My guess is that the recession will last most of 2009. We are globally embarking on the greatest de-leveraging process many of us have ever seen, and might ever see. Forget the dot-com recession of the early 2000s. This is much worse.
And it’s not over yet. Highly indebted individuals will likely be paying back their debts for years or even decades to come. The stock market will have to virtually double just to get back to where it was at the beginning of this year. Unemployment will keep rising. Right now, from just about every angle you look at it, the future is gloomy.
Bad news abounds
I wouldn’t be in the least surprised if the market had a couple more serious downward lurches before Christmas. The news is all bad, and likely to remain that way for some time. I don’t mean to be a pessimist, but I think I’m being realistic.
For example, retailers like The Gap
Taking the fight to the recession
This market will require patience. We’re going through a very difficult economic cycle, and bad news will continue to prevail well into next year. We know that unemployment will rise, but we don’t know how far. We know housing prices will keep falling, but we don’t know how far, or when they will stop. The only thing certain right now is uncertainty.

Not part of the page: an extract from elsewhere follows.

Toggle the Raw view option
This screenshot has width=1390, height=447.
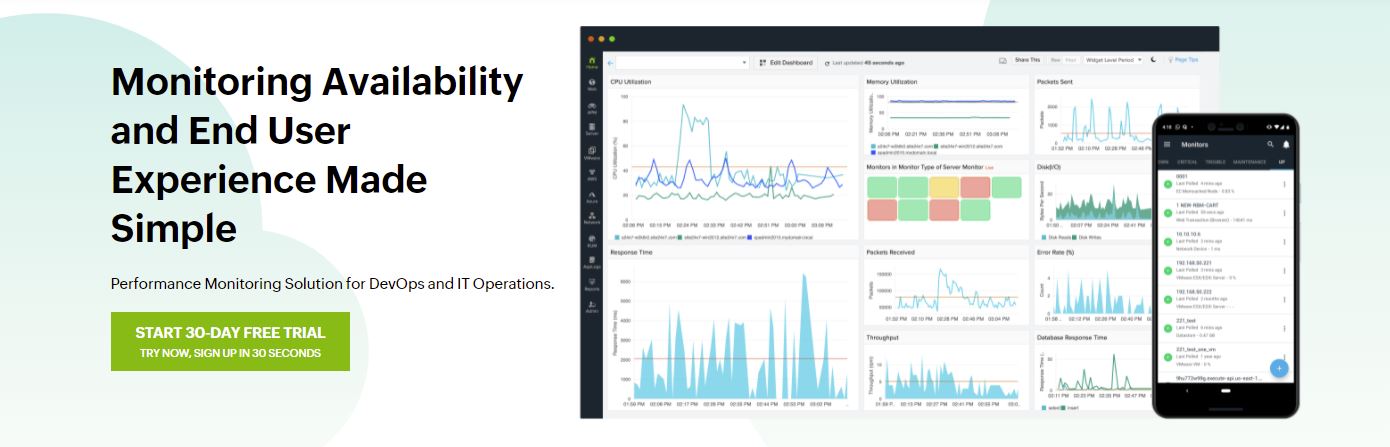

I can’t predict the future. At least I’m not alone. How many people predicted the current precipitous market plunge and ensuing debilitating recession? But amidst all the doom and gloom, I am confident that the economy and the market will eventually return to some sense of normalcy. Heck, we may even go more than three days without the market gapping up or down 4% or 5%. If only life could be so boring and relatively uneventful.
The recession gives you time to buy
In terms of the market, the good news is that time is on your side. You don’t need to rush in and panic-buy stocks in the expectation of a massive stock market bounce. Sure, we’ll have weeks like we had last week, when the S&P 500 gained a massive 19% from Nov. 20, the most over five days since 1933. But with bad news never far away, and a sense of fear and panic still percolating through the markets, buying opportunities will be around for a while to come.

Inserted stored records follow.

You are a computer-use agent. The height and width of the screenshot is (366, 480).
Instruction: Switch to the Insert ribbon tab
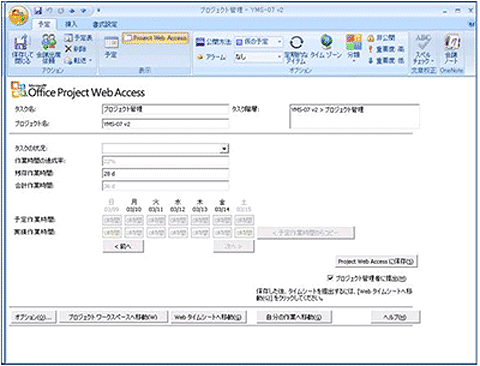point(71,24)
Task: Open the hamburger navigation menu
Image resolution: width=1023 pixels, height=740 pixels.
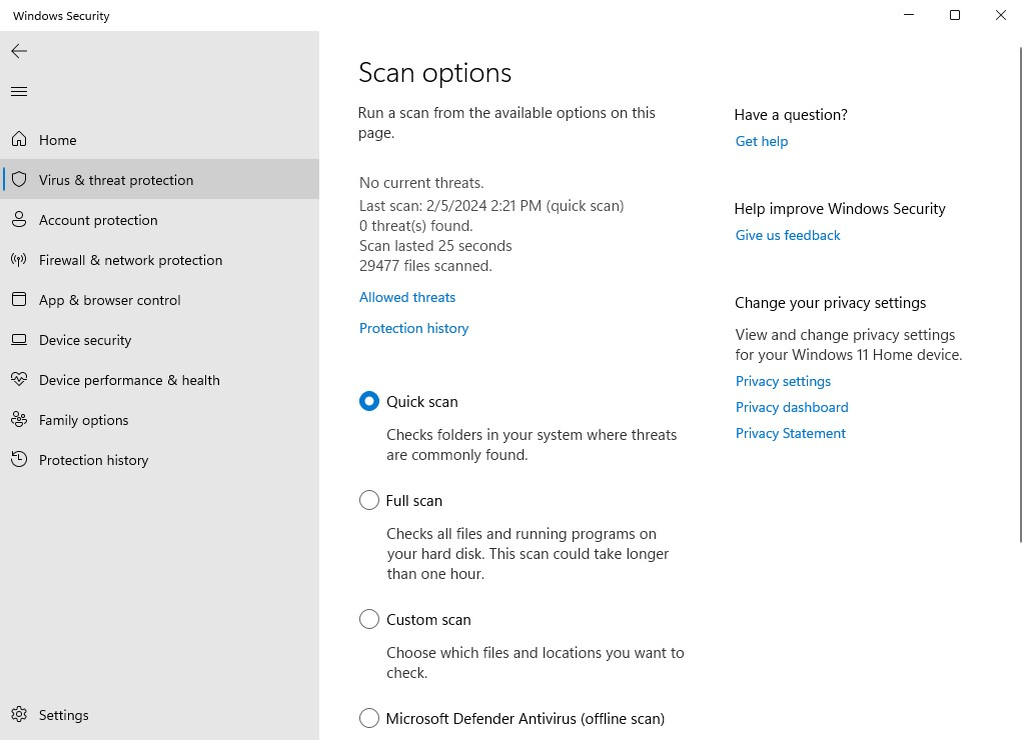Action: 19,92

Of all the bad things about this recession and the economic mess we’re in, the one shining light is that it gives you time to slowly and methodically pick off the inevitable stock market bargains.
The bargains will be around for a while
It also means that sector and individual stock selection is going to be of paramount importance. For example, I’m avoiding the retailing and property sectors, even though some companies look very cheap today. I’m not adding money to the banking sector right now because, amongst other things, I can’t know or assess what may be lurking in their complicated balance sheets.
Technology companies might be worth taking a look at. With oil down at around $50 a barrel, you could have a sniff around some energy companies, preferably the types that are already producing and that have some promising exploration assets. But, depending on the breadth and depth of the global recession, the oil price could still fall further. See what I mean when I say you have time on your side?
Take your time. The bargains will be around for a while yet. The main challenge in this market is not necessarily picking the winners, but avoiding the losers. It won’t be easy, but for those who get it right, the gains should be substantial over the long term.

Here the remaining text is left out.